The $6.4 million cash deal amounts to $5.50 per share of Monadnock Bankcorp, and will set the stage for the liquidation of Monadnock Community Bank, while GFA acquires all of its assets and liabilities.
The deal will also set the stage for Monadnock Community Bank to repay the balance of a $2 million loan it received in 2008 through the Troubled Asset Relief Program. The bank had been making payments until 2010, when its default rate on commercial loans grew so large as to attract the attention of federal bank regulators.
In November 2010, the U.S. Office of Thrift Supervision issued a cease and desist order preventing the bank from issuing any more business loans. Regulators declined to accept any more TARP payments until the bank became more solvent, and urged it to find a merger partner. The $1.8 million balance on the TARP loan is expected to be rolled into the closing, Sbrega said.

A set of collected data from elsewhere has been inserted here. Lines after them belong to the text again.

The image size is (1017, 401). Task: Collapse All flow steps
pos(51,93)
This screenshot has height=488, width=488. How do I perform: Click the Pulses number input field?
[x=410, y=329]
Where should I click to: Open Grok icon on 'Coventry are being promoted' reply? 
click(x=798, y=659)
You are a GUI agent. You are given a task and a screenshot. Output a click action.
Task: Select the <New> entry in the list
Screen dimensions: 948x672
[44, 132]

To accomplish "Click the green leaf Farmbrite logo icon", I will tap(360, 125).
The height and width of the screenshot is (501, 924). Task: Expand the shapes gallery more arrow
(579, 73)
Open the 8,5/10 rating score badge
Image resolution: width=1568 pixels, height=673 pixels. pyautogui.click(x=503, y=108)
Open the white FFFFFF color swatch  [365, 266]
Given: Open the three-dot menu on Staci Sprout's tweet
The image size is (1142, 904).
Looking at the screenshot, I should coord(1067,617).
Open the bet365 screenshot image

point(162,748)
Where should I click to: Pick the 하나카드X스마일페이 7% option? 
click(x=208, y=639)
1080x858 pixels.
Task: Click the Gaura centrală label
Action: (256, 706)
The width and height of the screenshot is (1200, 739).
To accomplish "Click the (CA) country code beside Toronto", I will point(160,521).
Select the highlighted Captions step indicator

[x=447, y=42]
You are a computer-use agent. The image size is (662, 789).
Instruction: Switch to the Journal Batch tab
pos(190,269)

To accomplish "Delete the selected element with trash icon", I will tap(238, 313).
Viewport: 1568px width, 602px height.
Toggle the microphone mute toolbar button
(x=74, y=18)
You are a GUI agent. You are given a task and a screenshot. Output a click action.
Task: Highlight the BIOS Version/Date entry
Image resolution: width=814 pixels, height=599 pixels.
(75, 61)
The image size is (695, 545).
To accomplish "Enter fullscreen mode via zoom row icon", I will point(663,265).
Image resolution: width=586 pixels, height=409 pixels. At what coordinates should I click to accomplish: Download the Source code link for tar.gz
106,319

While the closing will represent the first-ever purchase of a stock-owned bank by a credit union, it is not the first credit union purchase of a bank. The stage was set for the GFA purchase when the United Federal Credit Union of St. Joseph, Mich., acquired the assets of the Griffith Savings Bank of Griffith, Ind., a mutual bank, in late 2011. According to a financial industry news service, SNL Financial, banking regulators may begin to find more options for credit unions, which remain relatively strong, to acquire some of the nation's troubled banks, whether stock-owned or mutual.
A mutual bank is owned by its depositors, as is a credit union, although a credit union cannot offer many of the loans or services available at a bank, especially certain types of business or commercial loans. A stock-owned bank is owned by its stockholders.
Michigan-based attorney Michael Bell, who worked on the Griffith Savings Bank transaction, was brought in by GFA to help close the Monadnock deal.
'There is a phenomenon where there is a small institution like (Monadnock), and they might not be attractive in the banking world, but they are in the credit union world,' Bell told SNL Financial in an article published earlier this year. 'I think there are deals out there that are good for credit unions that may not make sense for a bank.'
The Monadnock bank was originally chartered as a credit union for the Automotive Wholesalers Association of New England in 1971, and converted to a federal savings bank in 1996.
Regulators are anxious to find solutions for troubled small banks with only one or two branches that are not attracting interest among potential buyers in the banking industry. Credit unions could play a major role in rescuing such institutions.
The credit union movement emerged in the late 19th century to provide access to banking services for working class depositors who were being turned away by the financial institutions of the time.
New Hampshire was home to the nation's first credit union, St. Mary's, founded by French-speaking immigrants to Manchester in 1908. America's Credit Union Museum at 418 Notre Dame Ave. now occupies the location from which St. Mary's Credit Union first operated.